Directions for this task: Return each line in the records that includes the word "Политика".

Data provided:
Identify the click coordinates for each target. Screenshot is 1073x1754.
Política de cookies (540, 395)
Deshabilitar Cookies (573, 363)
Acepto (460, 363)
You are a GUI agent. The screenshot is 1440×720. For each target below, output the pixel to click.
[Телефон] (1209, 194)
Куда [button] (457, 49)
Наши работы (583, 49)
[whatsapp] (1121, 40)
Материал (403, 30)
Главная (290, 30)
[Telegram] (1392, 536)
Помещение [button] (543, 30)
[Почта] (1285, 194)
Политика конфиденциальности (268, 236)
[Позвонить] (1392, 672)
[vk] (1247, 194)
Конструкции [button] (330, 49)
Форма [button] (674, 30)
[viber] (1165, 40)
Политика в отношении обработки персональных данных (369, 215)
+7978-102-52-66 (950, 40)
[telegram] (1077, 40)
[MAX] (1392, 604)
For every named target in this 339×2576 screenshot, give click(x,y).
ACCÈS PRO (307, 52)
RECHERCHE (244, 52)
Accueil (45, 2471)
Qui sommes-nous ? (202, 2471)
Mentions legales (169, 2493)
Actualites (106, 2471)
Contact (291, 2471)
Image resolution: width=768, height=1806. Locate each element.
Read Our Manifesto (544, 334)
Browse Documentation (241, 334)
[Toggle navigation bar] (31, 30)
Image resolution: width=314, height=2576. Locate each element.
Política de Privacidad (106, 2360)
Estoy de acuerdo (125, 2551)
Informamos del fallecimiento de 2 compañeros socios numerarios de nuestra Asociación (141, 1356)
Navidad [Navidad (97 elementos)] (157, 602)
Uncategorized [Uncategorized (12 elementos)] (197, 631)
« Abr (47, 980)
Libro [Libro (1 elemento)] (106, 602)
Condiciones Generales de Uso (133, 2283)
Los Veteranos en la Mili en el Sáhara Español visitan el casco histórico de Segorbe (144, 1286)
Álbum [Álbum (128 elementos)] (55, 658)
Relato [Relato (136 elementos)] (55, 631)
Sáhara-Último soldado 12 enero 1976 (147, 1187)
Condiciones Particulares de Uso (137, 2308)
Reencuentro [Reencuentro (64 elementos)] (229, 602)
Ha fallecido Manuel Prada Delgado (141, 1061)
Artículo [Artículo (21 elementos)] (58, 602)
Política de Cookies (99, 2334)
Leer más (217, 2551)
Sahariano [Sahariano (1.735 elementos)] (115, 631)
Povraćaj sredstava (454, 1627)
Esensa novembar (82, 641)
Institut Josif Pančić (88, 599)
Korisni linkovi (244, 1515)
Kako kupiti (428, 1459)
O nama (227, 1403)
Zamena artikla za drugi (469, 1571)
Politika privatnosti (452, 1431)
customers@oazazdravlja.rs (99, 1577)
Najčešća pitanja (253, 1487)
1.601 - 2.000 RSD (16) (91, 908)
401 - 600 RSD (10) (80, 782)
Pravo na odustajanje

Result:
Политика конфиденциальности (268, 236)
Политика в отношении обработки персональных данных (369, 215)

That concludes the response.